Gli ateniesi reagiscono a questa perdita: si pongono sotto la guida di Cleone e passano all’attacco. Nel 425 a.C. una spedizione ateniese diretta in Sicilia, guidata da Demostene, glorioso generale ateniese, sbarca improvvisamente sulla piccola isola di Sfacteria, nel Peloponneso occidentale, cogliendo di sorpresa gli spartani: vengono catturati trecento spartani, tra i quali troviamo pure centoventi opliti.

Sparta non può sopportare la cattura dei suoi opliti, dato che questi ultimi iniziavano sempre di più a scarseggiare; dunque, cerca di chiudere la guerra. Ma Atene rifiuta, convinta di stare per vincere.

Il conflitto continua con alti e bassi per entrambe le rivali: nel 424 Atene viene battuta da Tebe a Delio; Sparta strappa agli ateniesi l’importante città di Anfipoli, nel Nord dell’Egeo, dove l’anno dopo muore Cleone, nel tentativo di riconquistare la polis perduta. A questo punto riaprono le trattative e nel 421 a.C. viene firmata la pace di Nicia, della durata di cinquant’anni, con cui si stipula l’alleanza tra Atene e Sparta, di fronte alla quale inorridiscono gli alleati degli spartani, a partire da Corinto, Tebe e Megara.

La fase intermedia (421-413 a.C.)

Analizziamo la fase intermedia della guerra del Peloponneso.

La pace non durò a lungo. Non solo gli spartani, ma anche molti ateniesi desideravano riprendere il conflitto; tra questi, Alcibiade, lontano parente di Pericle, favorevole ad una riapertura della guerra, pensava che Atene dovesse assumere l’egemonia del mondo greco, senza scendere a patti con nessuno. Alcibiade promuove un’alleanza tra Atene e Argo (nemica storica di Sparta) che però non ottiene gli effetti sperati perché nel 418 a.C., a Mantinea, sono gli spartani ad avere la meglio su di loro.

La disastrosa spedizione ateniese in Sicilia

Infuriato, Alcibiade convince gli ateniesi a effettuare una grande spedizione in Sicilia, che si rivela un disastro totale. Ci troviamo tra il 415 e il 413 a.C. Non è la prima volta che Atene organizza delle spedizioni in Sicilia e stipula alleanze con città dell’isola. La sua ambizione è quella di assumere il controllo del Mediterraneo occidentale.

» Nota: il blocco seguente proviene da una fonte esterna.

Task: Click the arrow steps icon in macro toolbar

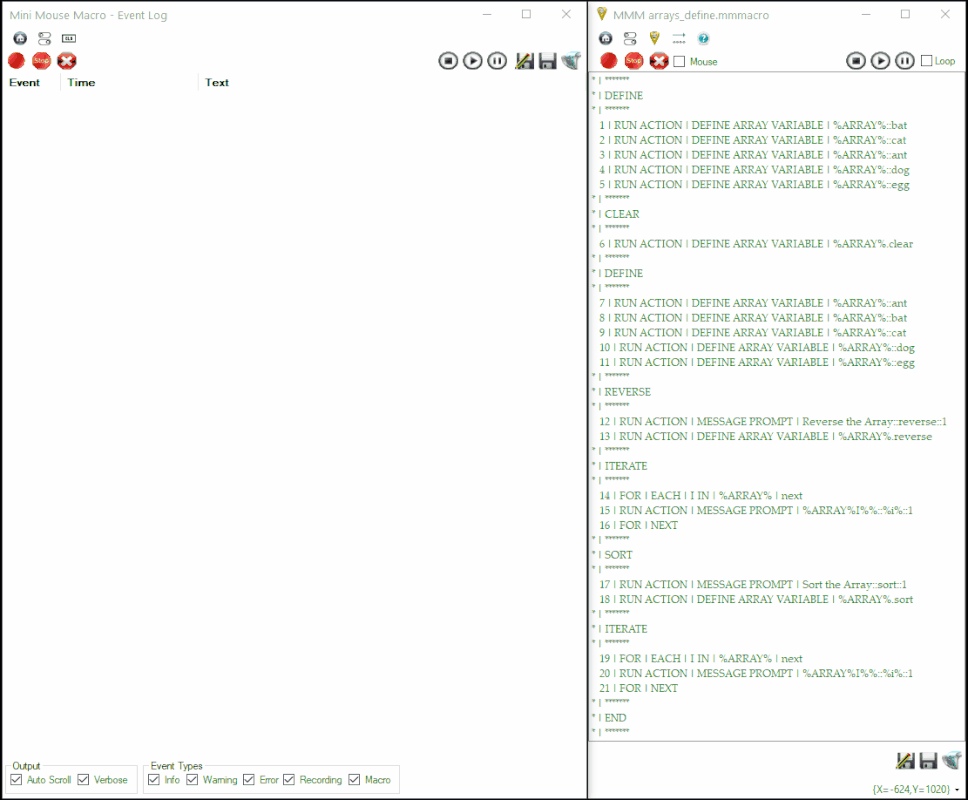Action: 679,39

Alcibiade trova una scusa per poter partire: Segesta, alleata di Atene, chiede aiuto contro la rivale Selinunte. Perfetto, gli ateniesi inviano un centinaio di navi in soccorso dell’alleata, comandate da Alcibiade, affiancato da Nicia e Lamaco, questi ultimi non proprio entusiasti di questa spedizione, per non dire proprio contrariati.

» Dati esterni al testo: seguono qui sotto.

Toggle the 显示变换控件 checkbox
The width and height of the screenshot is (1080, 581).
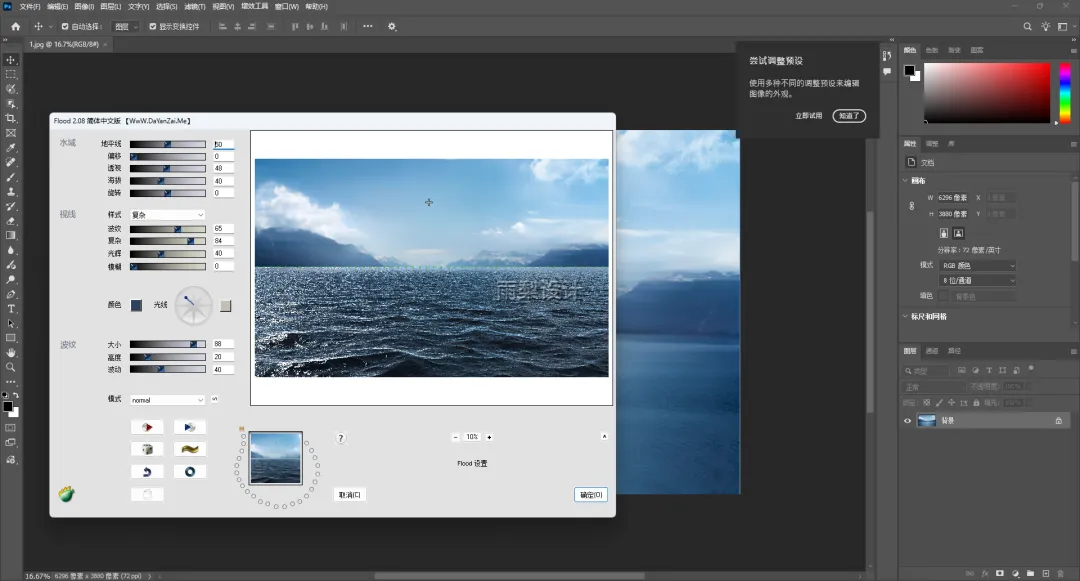click(x=153, y=26)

La notte prima della partenza accade però qualcosa di strano: vengono mutilate le statue di Hermes. Un sacrilegio! La colpa ricade su Alcibiade, al quale però non viene vietato di partire per la Sicilia, a patto però che poi ritorni ad Atene per sottoporsi al processo.

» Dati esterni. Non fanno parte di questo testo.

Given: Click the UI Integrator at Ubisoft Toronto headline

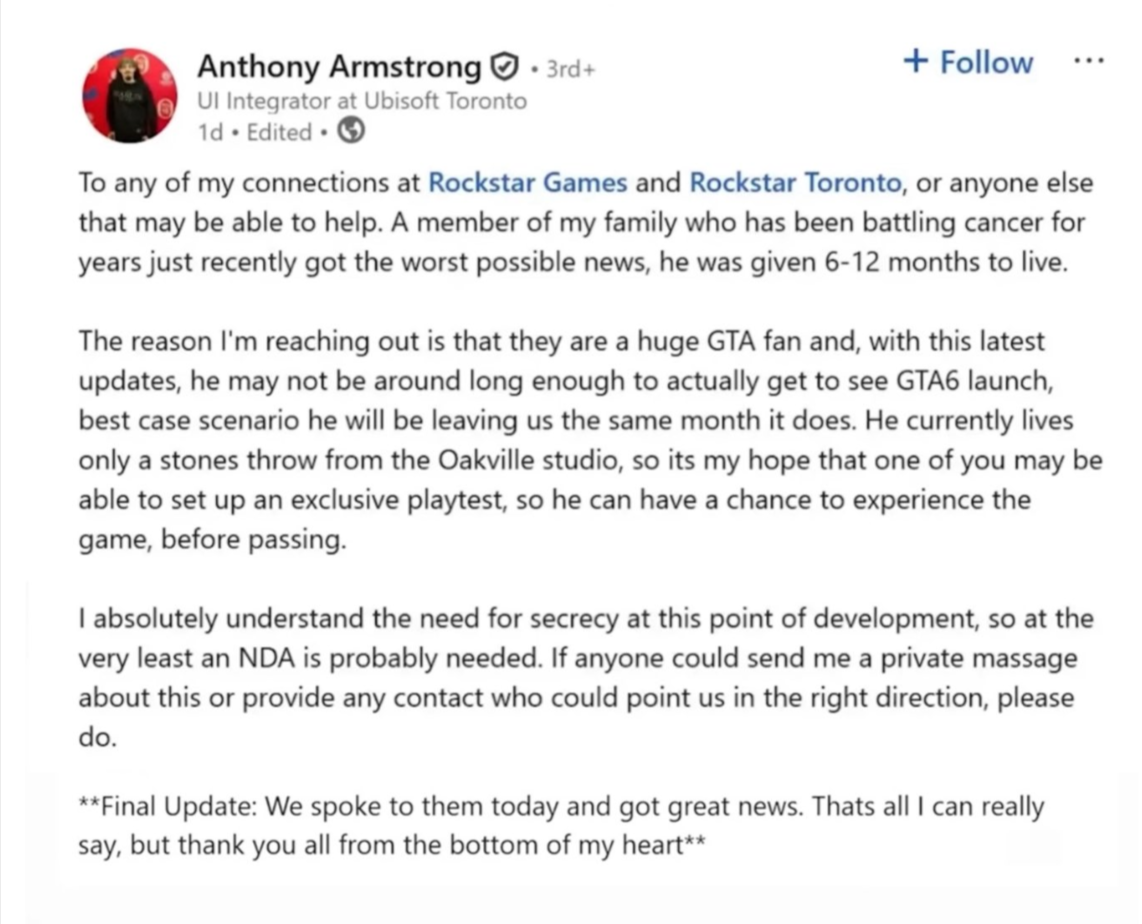Looking at the screenshot, I should pyautogui.click(x=361, y=101).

Alcibiade preferisce fare il coniglio e scappa. La spedizione rimane perciò nella mani di Nicia (Limaco muore presto), che non avrebbe mai voluto partire. L’obiettivo del viaggio è l’assedio della città di Siracusa, la più grande dell’isola: Nicia ci prova, in un primo momento ha persino la sensazione di potercela fare; ma presto Siracusa riceve l’aiuto degli spartani, guidati dal generale Gilippo. Atene invia settanta navi di aiuto a Nicia, guidate da Demostene; ma è tutto vano: la flotta ateniese viene sconfitta e Nicia e Demostene, insieme al resto dell’esercito, distrutti presso il fiume Assinaro, nell’estate del 413 a.C.

Molti ateniesi in questa occasione vengono uccisi, mentre tanti altri catturati e resi schiavi.

La guerra deceleica (413-404 a.C.)

Siamo giunti quasi alla fine della guerra del Peloponneso.

Le fasi finali della Guerra del Peloponneso vedono il ritorno in scena di Alcibiade che, da coniglio, diventa persino traditore: egli, infatti, dopo essere fuggito da Atene, trova il modo di raggiungere Sparta. E cosa fa lì? Consiglia agli spartani di inviare il generale Gilippo a Siracusa (colui che sconfiggerà, come abbiamo visto, Nicia e Demostene) e di occupare permanentemente l’Attica, stabilendosi nella fortezza di Decelea (da qui il nome di “guerra deceleica”).

Non solo. Quel coniglio e traditore di Alcibiade, successivamente, va in Asia Minore e, alla fine, convince i persiani ad aiutare Sparta. Ed è l’intervento dei persiani che mette fine alla guerra del Peloponneso: questi ultimi, infatti, forniscono agli spartani non solo aiuti militari, ma anche finanziari; e grazie al denaro persiano Sparta costruisce delle flotte potentissime, con le quali può finalmente combattere Atene e sconfiggerla sul mare.

La sconfitta di Atene: Sparta vincitrice

Ma non è finita qui. Sempre quel coniglio e traditore di Alcibiade riesce a rientrare ad Atene, facendo il doppio gioco con gli oligarchi prima e i democratici poi. Gli ateniesi ricostruiscono miracolosamente la loro flotta, riuscendo a sconfiggere, guidata da Alcibiade, quella spartana a Cizico, nel 410 a.C.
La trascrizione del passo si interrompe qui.